** Opening EXTRACTED RECORDS block **

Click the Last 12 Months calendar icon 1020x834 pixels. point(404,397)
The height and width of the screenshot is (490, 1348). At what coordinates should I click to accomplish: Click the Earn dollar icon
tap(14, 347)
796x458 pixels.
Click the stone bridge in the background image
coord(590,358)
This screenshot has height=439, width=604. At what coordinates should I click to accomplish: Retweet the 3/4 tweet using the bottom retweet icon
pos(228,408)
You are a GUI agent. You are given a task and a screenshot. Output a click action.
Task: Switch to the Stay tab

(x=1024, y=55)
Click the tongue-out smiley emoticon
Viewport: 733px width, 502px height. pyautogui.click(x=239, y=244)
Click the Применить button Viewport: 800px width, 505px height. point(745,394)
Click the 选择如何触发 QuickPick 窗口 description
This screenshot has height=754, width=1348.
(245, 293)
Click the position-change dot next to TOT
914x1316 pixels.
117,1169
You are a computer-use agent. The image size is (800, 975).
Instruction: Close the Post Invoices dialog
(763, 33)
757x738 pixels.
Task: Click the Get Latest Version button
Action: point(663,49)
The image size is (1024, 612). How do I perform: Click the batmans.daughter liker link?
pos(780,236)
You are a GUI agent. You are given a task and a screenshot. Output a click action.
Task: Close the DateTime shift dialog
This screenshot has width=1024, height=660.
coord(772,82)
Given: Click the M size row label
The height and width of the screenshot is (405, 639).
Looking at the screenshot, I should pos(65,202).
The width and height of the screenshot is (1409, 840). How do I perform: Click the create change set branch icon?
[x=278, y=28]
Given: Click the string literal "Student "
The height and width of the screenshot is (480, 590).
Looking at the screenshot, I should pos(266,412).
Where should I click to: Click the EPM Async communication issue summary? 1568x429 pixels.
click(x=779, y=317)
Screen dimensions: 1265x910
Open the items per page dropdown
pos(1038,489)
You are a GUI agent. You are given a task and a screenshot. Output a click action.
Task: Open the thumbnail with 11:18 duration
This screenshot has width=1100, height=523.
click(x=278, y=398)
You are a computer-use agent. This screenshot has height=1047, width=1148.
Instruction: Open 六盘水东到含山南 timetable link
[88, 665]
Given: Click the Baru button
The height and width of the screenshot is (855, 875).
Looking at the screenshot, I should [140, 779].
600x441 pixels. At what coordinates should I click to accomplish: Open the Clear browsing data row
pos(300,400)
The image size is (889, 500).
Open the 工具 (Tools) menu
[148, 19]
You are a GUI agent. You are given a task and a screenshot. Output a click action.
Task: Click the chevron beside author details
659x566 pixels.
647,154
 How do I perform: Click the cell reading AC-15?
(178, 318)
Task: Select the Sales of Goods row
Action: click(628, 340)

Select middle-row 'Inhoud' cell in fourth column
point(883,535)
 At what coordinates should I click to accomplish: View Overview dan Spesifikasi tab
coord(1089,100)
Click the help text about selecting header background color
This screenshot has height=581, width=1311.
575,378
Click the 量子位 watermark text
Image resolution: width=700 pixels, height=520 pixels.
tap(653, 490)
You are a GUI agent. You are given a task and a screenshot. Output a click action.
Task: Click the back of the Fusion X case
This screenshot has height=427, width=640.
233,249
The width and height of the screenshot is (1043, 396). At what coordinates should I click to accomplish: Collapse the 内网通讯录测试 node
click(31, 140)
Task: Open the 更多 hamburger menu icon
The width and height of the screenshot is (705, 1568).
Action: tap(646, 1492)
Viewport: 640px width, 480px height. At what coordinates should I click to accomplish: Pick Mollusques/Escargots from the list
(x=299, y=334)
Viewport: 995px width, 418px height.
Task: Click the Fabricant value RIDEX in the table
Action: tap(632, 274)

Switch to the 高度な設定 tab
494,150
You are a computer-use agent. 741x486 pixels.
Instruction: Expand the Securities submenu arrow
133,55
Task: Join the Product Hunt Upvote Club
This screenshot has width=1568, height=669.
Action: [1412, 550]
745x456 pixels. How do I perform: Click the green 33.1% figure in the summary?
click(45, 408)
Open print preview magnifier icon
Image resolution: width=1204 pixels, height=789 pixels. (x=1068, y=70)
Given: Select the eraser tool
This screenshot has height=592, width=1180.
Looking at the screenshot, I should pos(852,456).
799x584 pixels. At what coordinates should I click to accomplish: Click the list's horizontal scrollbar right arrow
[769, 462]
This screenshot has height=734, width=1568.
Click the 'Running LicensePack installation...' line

** Closing EXTRACTED RECORDS block **

Respond with the count of lines in the material above that contain the word "computer", and add nothing to it.

3